Right now, an individual can claim a tax deduction of up to Rs 1 lakh for contributions made to certain savings instruments, including life insurance premia, provident fund or schemes for deferred annuities, purchase of infrastructure bonds, payment of tution fees and repayment of the principal amount on housing loans.
An investor has the flexibility to contribute up to Rs 1 lakh in a single instrument or in a slew of them. The only exception is PPF, where an investor can claim a tax deduction on contributions of up to Rs 70,000 only.
According to a senior official, the CBDT received representations, seeking an enhancement of the cap. But the government has decided not to raise the investment ceiling as it reckons that PPF is a relatively high-cost borrowing.

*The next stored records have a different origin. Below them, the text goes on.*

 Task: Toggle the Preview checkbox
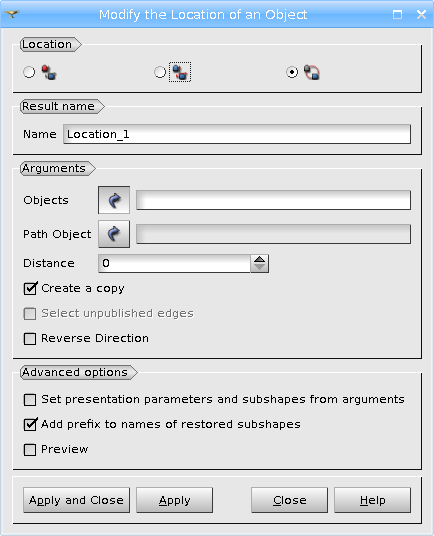click(30, 450)
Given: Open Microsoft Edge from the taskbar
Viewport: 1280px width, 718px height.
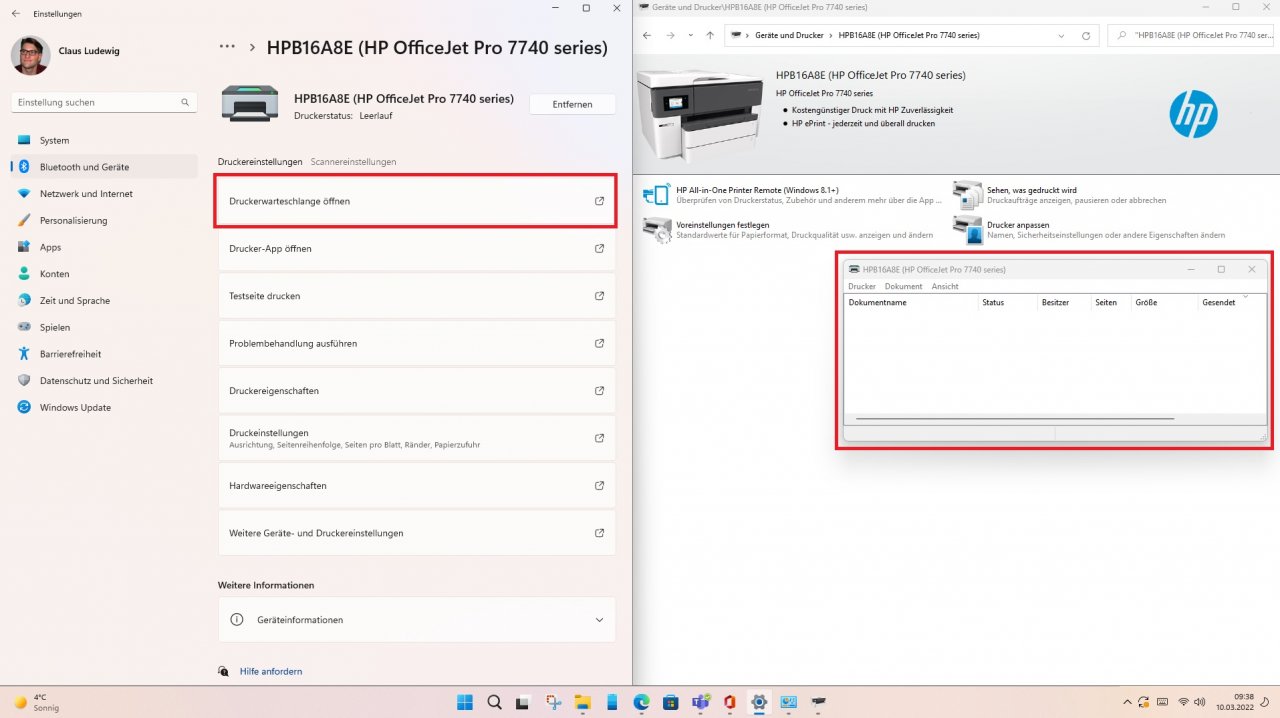Looking at the screenshot, I should [641, 703].
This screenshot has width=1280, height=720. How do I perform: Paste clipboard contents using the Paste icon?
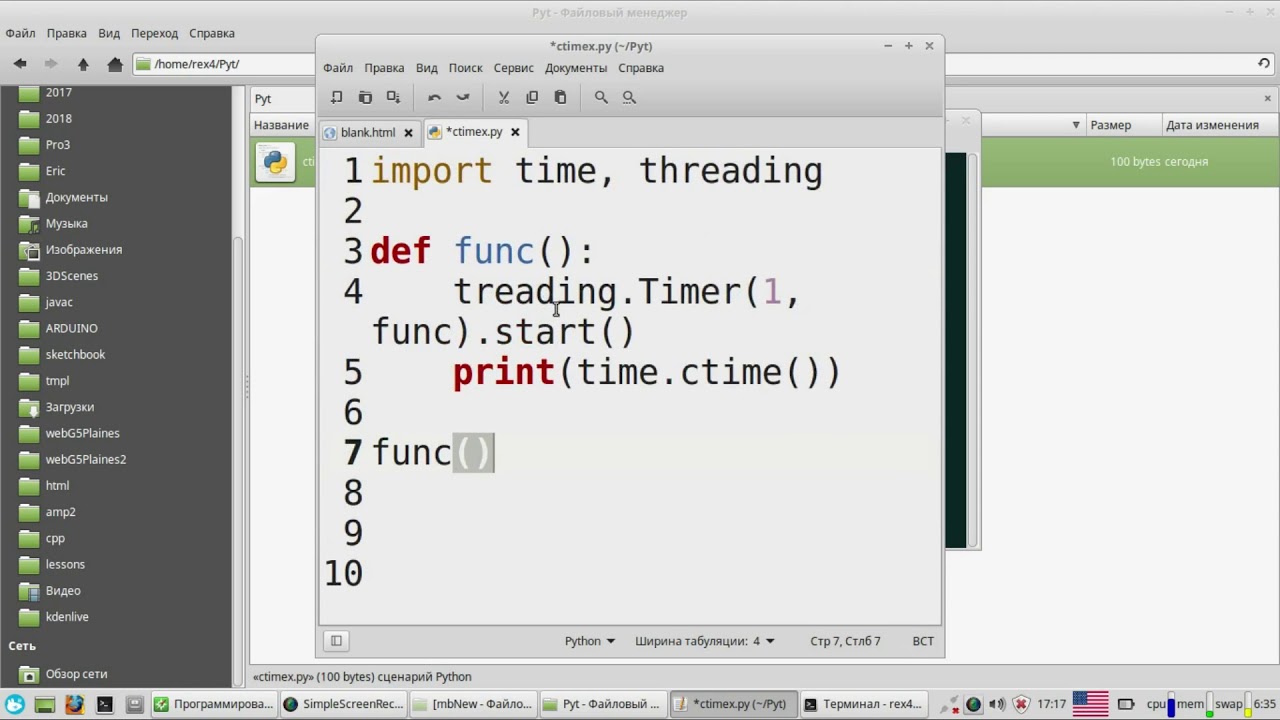point(560,96)
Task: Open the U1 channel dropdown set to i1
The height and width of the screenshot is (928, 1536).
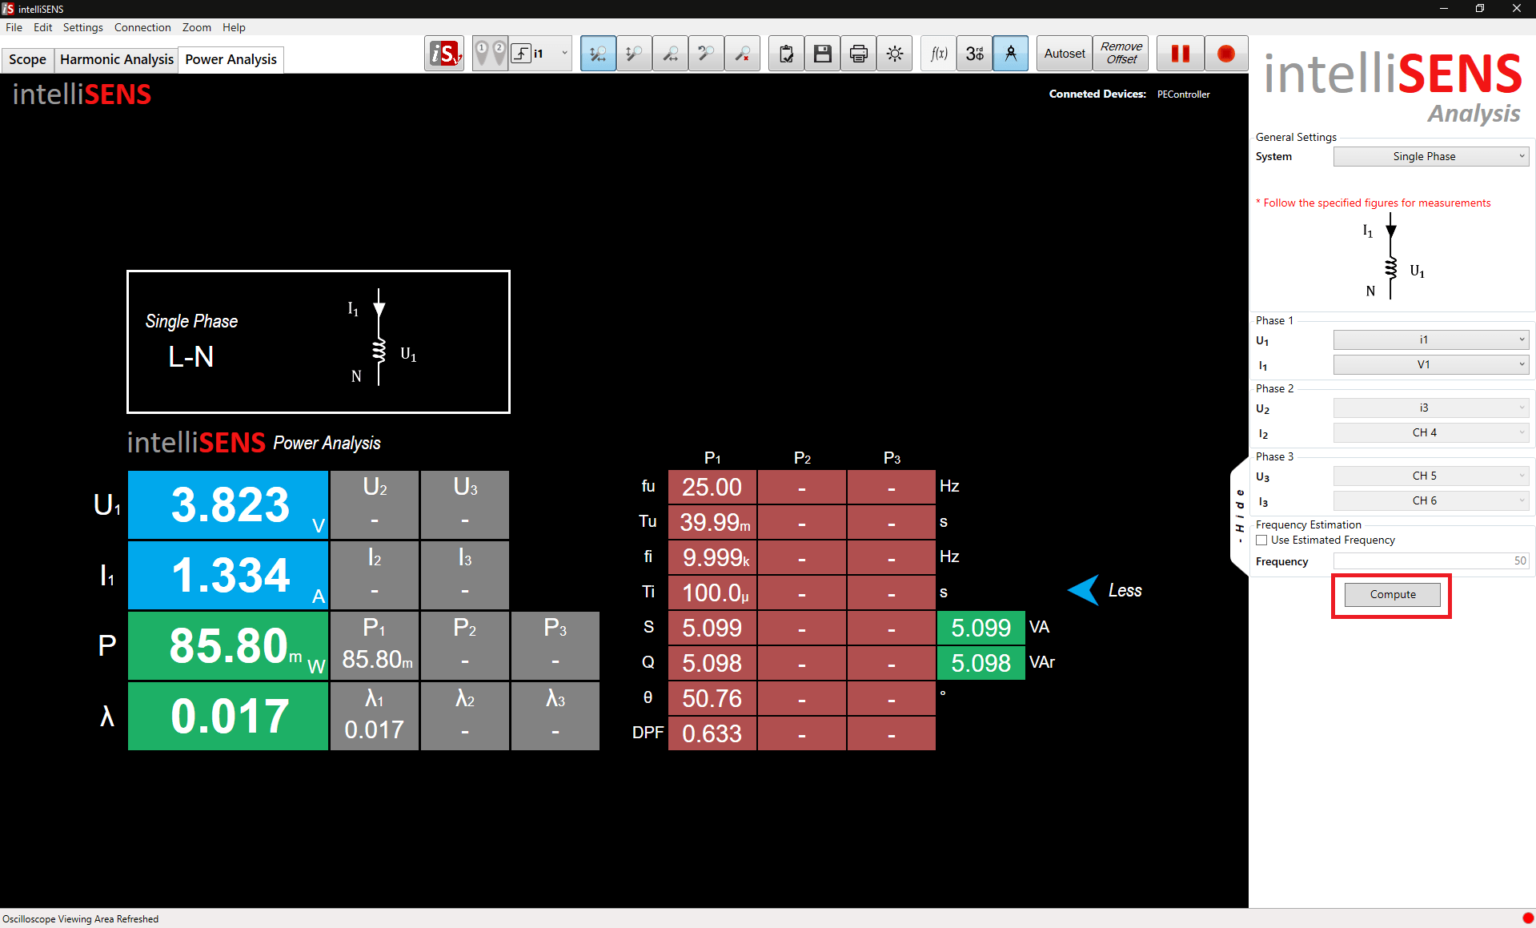Action: click(1430, 339)
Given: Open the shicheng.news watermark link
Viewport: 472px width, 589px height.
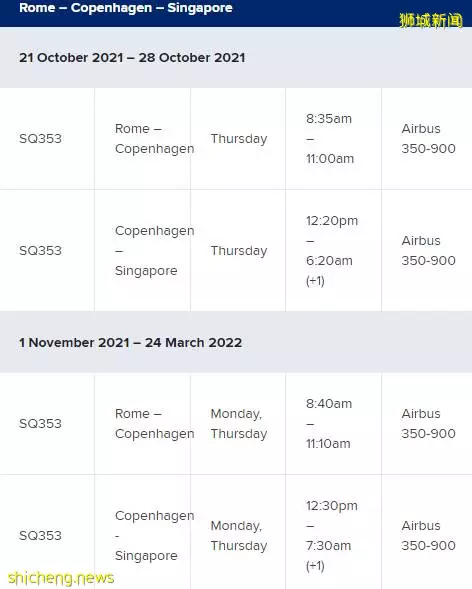Looking at the screenshot, I should (61, 578).
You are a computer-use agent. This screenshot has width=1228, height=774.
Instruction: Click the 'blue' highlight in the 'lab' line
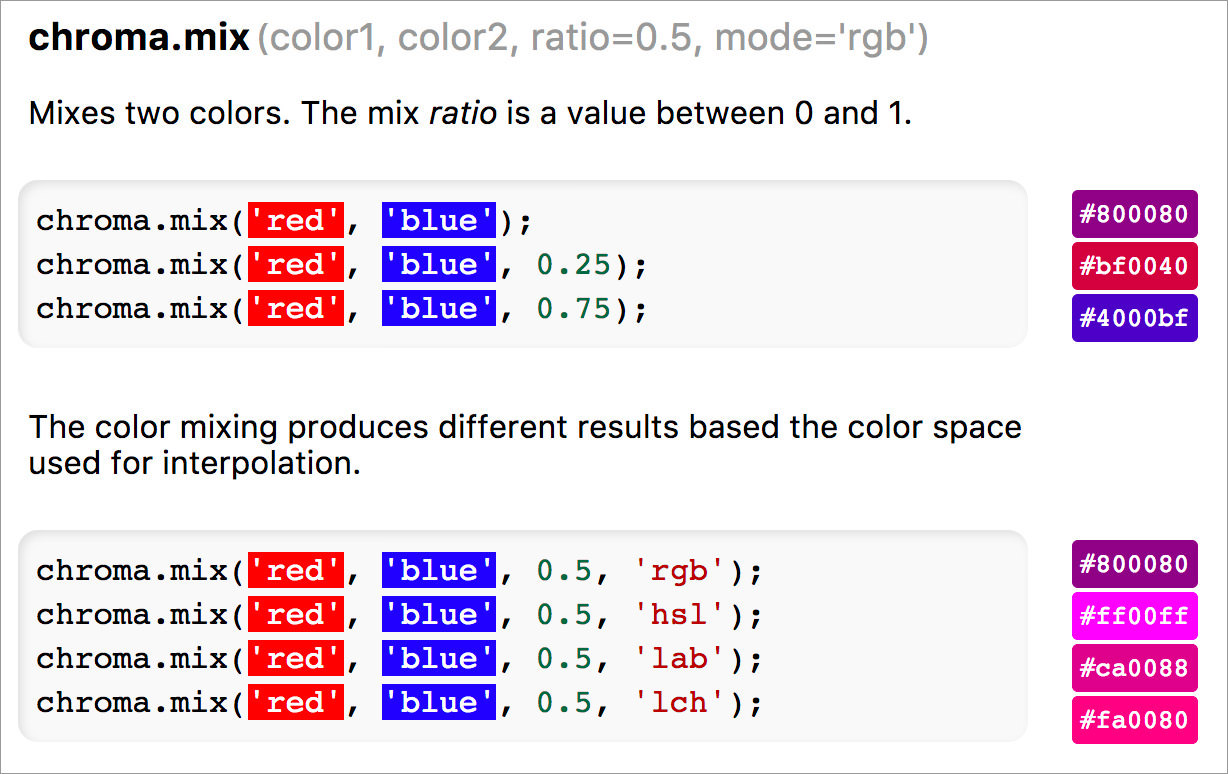pos(438,659)
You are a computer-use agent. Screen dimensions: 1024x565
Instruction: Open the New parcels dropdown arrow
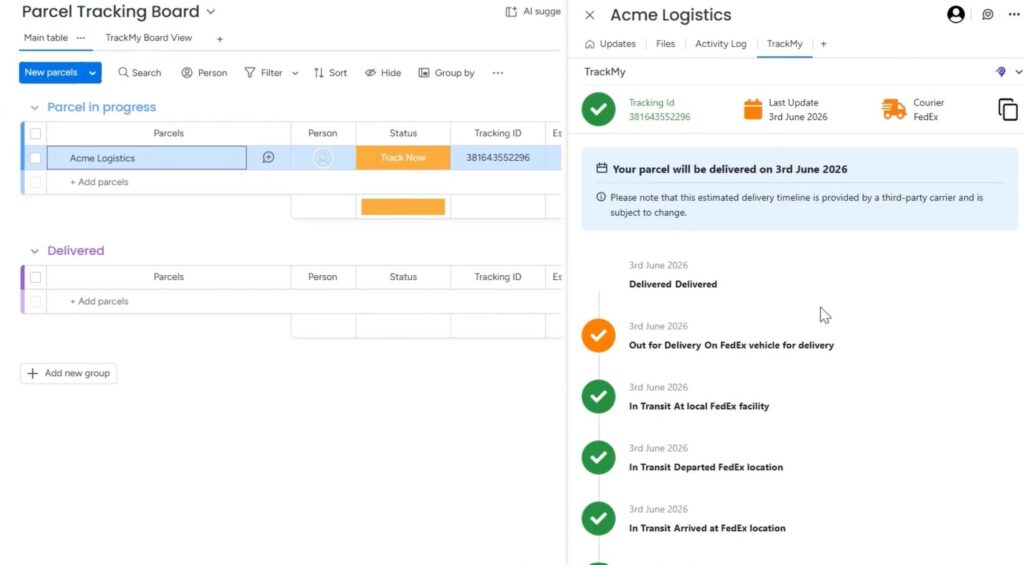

It guarantees a yearly 8% return to investors with the investment being completely risk-free. The scheme runs for 15 years with a provision for a roll-over of five years, though withdrawals are allowed after the sixth year.
Besides, a PPF account holder is also exempt from paying tax at all three stages contribution, accumulation and at the last stage withdrawal. In technical parlance, this is known as the EEE method of taxation, where contributions to specified savings schemes, accumulations (earnings on investments) and withdrawals are exempt from tax.
PPF collections grew at a scorching pace in the late nineties. However, over the last few years, this instrument has lost sheen, with retail investors looking at stock and mutual fund investments. In FY06, for instance, PPF collections grew by a modest 5.5% to top Rs 12,330 crore.
Prior to FY06, individuals were allowed a tax rebate on contributions made to the savings schemes under Section 88 of the Income Tax Act. There were sectoral caps as well. For instance, a tax deduction of up to Rs 30,000 was allowed on purchase of infrastructure bonds.
The system of tax rebate was scrapped in the 05-06 Budget since it was perceived to be distortionary. Instead, individuals were allowed a tax deduction of up to Rs 1 lakh under Section 80C.
Sectoral caps were also removed to give flexibility to the assessee to invest in one or more of the instruments within the overall ceiling of Rs 1 lakh. However, PPF was the only instrument where the investment cap of Rs 70,000 still holds.
The government has also signalled its intention to move to the exempt-exempt-tax method (EET) for taxing savings instruments. Under this method, contributions and accumulations will continue to be exempt from tax.
But withdrawals or benefits would be taxed. In other words, some of the instruments, including PPF, could lose their tax-free on maturity status down the line.